With unsteady hands she lifted the delicate chain over her hair and gave it to her husband.

"The ring is rather large for my finger. Here it is for you to show to the Duke," she reminded him.

"Thank you, Anita," he said. And she knew that he thanked her for more than what she gave him.

"I am a thousand times sorry," Ruthven Smith persisted. "More sorry than I can ever explain, or you will ever know."

"Indeed it was nothing," the girl comforted him in her soft young voice. But she read in his words a hidden meaning, as she had read one into Knight's. She did know that which he believed she would never know: the meaning of his act, and the effort it had cost to screw his courage to the sticking place.

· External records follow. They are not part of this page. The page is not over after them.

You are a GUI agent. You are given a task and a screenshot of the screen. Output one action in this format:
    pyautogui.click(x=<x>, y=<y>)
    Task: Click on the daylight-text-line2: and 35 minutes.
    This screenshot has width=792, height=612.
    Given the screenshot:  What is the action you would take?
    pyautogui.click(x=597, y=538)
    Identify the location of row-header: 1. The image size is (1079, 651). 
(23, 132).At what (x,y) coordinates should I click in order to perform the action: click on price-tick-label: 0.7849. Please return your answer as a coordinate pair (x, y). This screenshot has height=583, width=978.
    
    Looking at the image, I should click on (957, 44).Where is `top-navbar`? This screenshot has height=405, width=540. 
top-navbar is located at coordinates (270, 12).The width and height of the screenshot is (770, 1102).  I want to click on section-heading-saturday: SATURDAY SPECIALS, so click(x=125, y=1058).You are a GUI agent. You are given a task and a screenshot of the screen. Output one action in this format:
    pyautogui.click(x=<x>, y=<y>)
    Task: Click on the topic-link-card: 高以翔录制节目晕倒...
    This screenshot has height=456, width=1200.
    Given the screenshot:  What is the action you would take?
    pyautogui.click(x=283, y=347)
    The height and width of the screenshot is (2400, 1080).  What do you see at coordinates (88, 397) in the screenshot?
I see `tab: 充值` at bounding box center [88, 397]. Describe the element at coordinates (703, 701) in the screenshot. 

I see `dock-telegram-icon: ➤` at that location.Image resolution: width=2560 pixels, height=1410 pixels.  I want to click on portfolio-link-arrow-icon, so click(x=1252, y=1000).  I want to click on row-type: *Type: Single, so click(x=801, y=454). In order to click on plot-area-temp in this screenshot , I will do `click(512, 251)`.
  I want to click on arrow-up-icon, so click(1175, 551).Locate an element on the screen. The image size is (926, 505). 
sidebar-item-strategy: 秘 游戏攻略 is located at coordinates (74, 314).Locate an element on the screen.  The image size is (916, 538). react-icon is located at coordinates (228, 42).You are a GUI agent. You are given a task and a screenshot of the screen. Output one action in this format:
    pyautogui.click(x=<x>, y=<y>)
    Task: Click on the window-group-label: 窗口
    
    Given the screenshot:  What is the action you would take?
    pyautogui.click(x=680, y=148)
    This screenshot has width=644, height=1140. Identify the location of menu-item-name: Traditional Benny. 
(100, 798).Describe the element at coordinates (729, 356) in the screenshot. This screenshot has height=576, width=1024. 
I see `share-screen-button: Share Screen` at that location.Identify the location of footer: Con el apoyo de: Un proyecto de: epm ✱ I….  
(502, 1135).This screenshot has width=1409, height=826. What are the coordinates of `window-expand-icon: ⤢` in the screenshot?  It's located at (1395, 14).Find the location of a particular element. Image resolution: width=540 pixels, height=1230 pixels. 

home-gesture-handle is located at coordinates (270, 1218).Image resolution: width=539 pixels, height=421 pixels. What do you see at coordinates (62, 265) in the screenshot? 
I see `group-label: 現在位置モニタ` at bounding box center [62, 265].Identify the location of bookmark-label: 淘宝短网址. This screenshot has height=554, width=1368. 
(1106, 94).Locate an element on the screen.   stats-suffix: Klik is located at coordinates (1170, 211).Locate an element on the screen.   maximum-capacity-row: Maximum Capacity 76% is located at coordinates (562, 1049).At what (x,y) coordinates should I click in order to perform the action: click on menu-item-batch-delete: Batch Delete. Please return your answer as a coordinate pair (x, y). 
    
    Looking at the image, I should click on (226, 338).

Also, as the star sapphire with its sparkle of diamonds had flashed into sight, she had seemed to read his mind. She guessed he must be telling himself that his informant—the Countess, or some other—had mistaken one blue stone for another.

"Let's go and join Constance and the Duchess," she went on, quietly. "They're looking at some lovely things you will like to see. And you must forget that Knight was cross. He has lived in wild places, and he has a hot temper."